Aim of the task: Print the records exactly as written, and let no picture into the answer.

═════ Dataset excerpts ═════

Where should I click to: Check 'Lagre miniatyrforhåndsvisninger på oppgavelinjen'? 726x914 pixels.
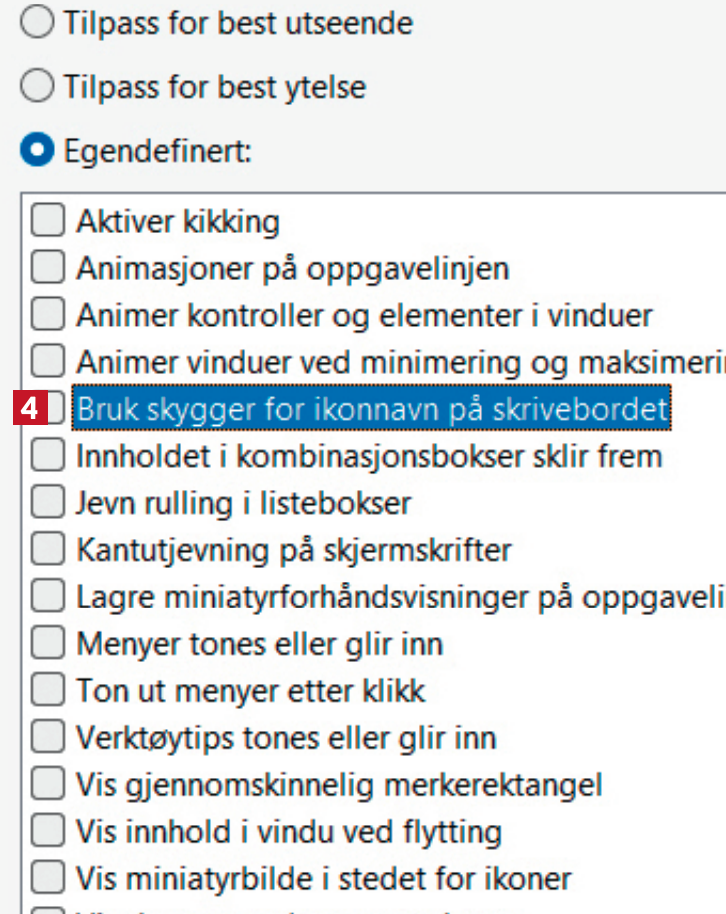point(47,596)
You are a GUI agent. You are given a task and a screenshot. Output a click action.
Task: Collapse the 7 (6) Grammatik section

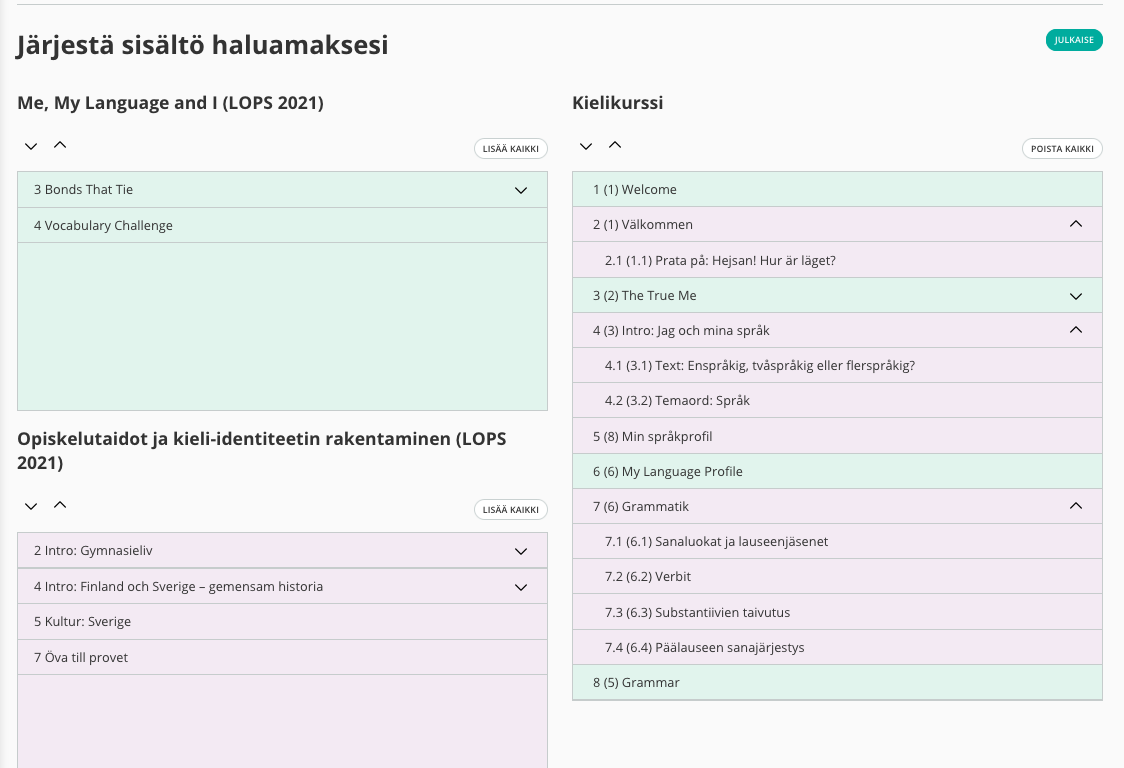(x=1076, y=506)
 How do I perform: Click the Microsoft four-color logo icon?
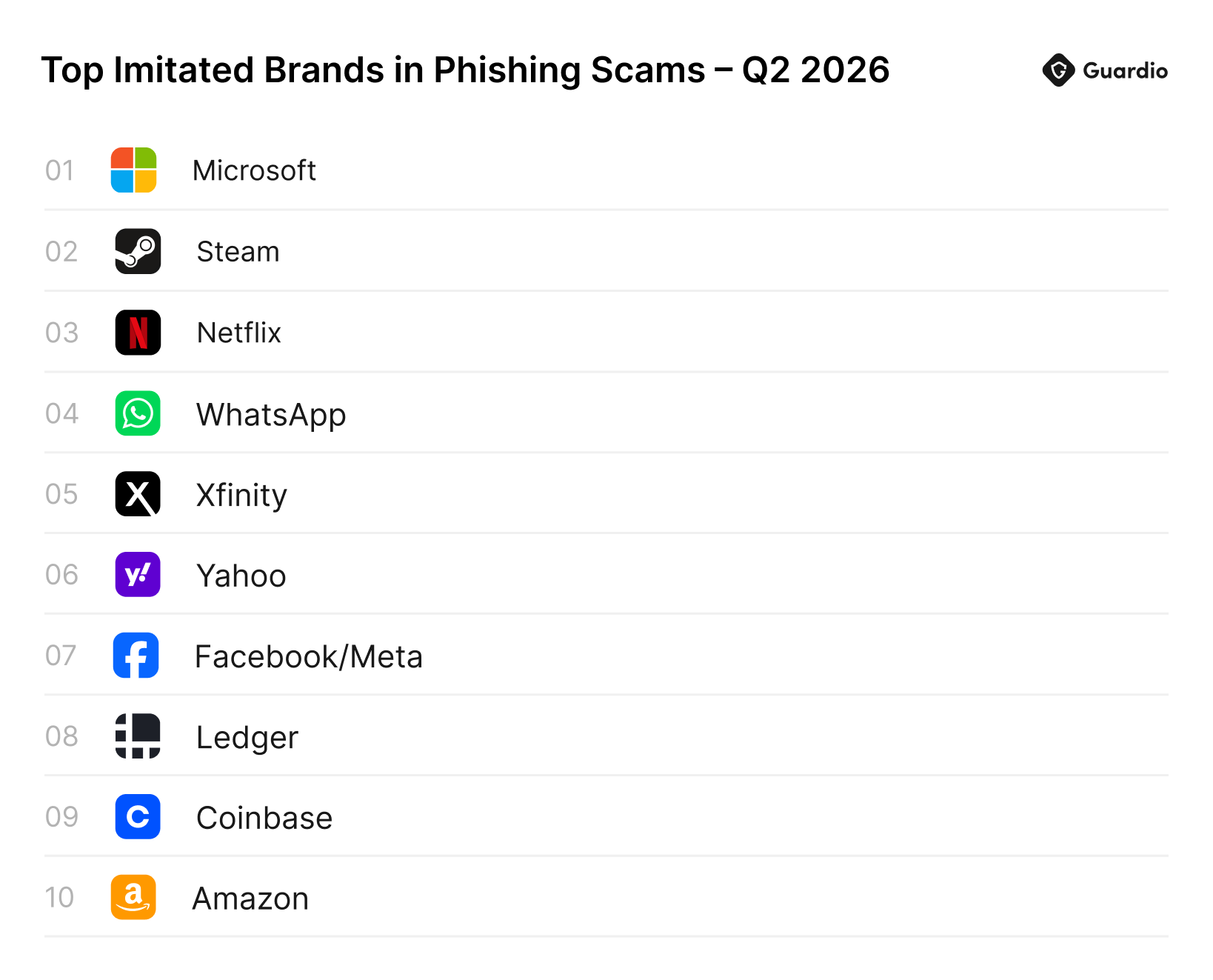(x=133, y=170)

═════

Result of this task:
Where should I click to: Check 'Lagre miniatyrforhåndsvisninger på oppgavelinjen'? 726x914 pixels.
point(47,596)
You are a GUI agent. You are given a task and a screenshot. Output a click action.
Task: Collapse the 7 (6) Grammatik section

(x=1076, y=506)
 How do I perform: Click the Microsoft four-color logo icon?
(x=133, y=170)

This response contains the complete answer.